◆ **任务说明**
将下面全部材料中的文字逐行原样返回，答案里不要包含图片。

◆ **练习材料**
────────────────────

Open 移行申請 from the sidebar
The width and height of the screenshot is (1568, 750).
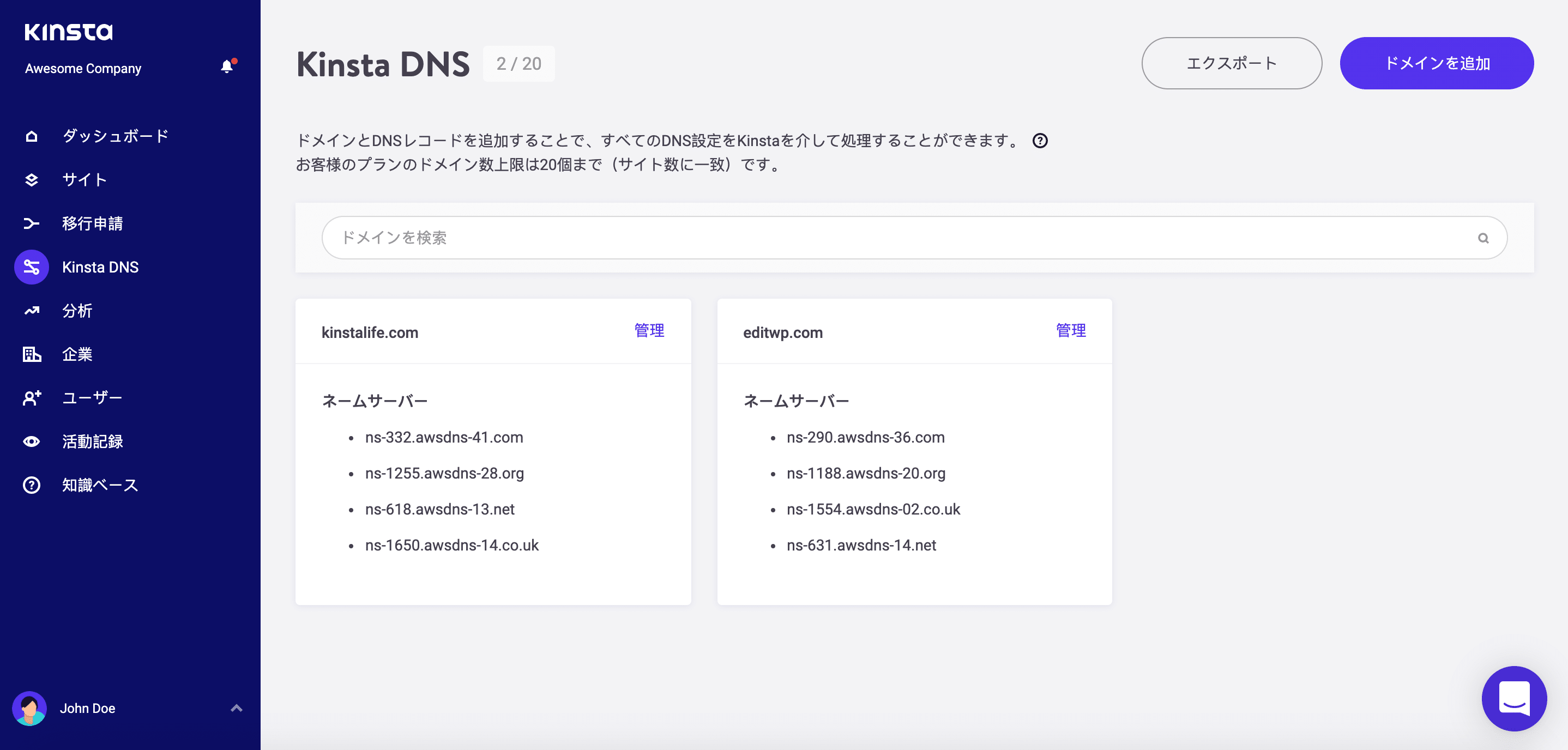pos(31,223)
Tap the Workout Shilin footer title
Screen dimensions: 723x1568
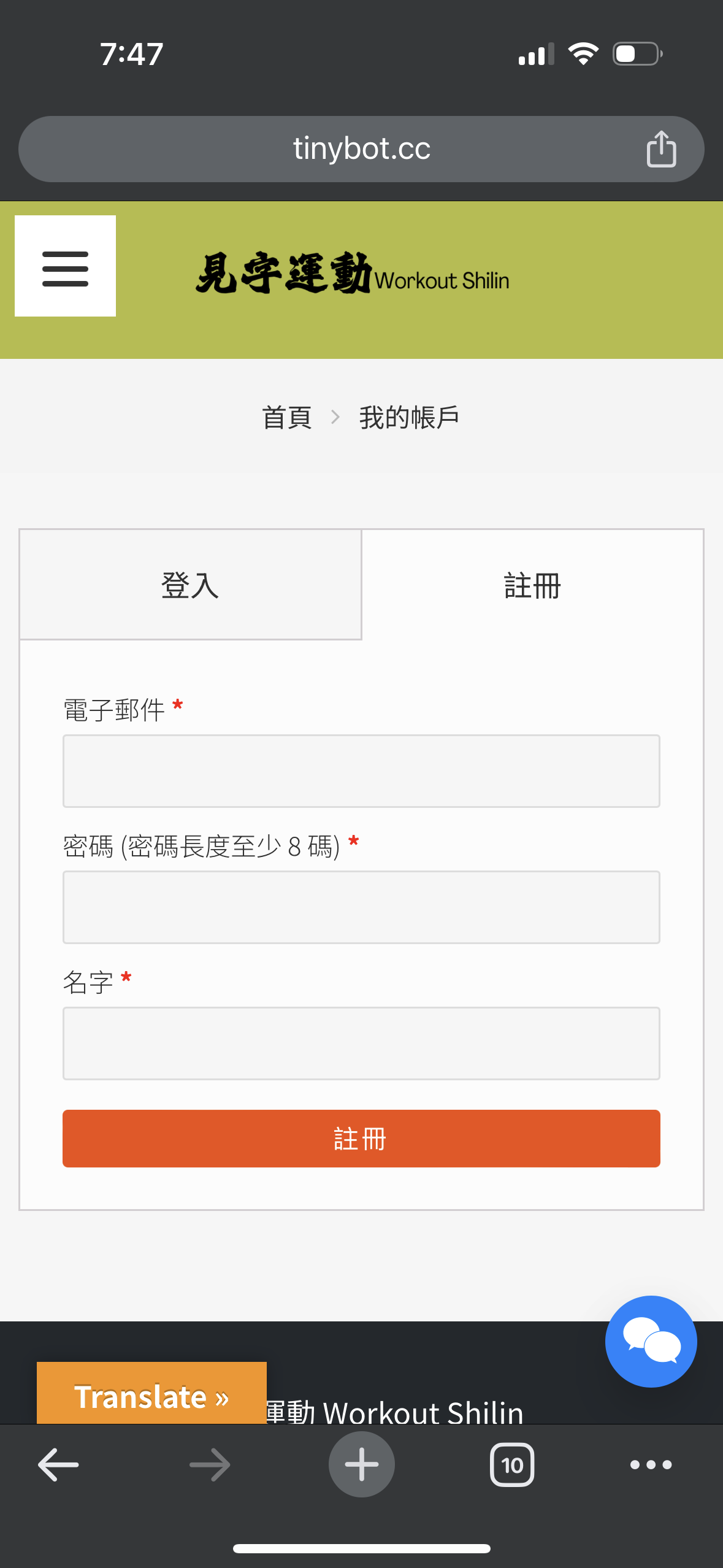pyautogui.click(x=395, y=1412)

────────────────────

◆ **参考答案**
Open 移行申請 from the sidebar
The width and height of the screenshot is (1568, 750).
pos(31,223)
Tap the Workout Shilin footer title
Screen dimensions: 723x1568
pyautogui.click(x=395, y=1412)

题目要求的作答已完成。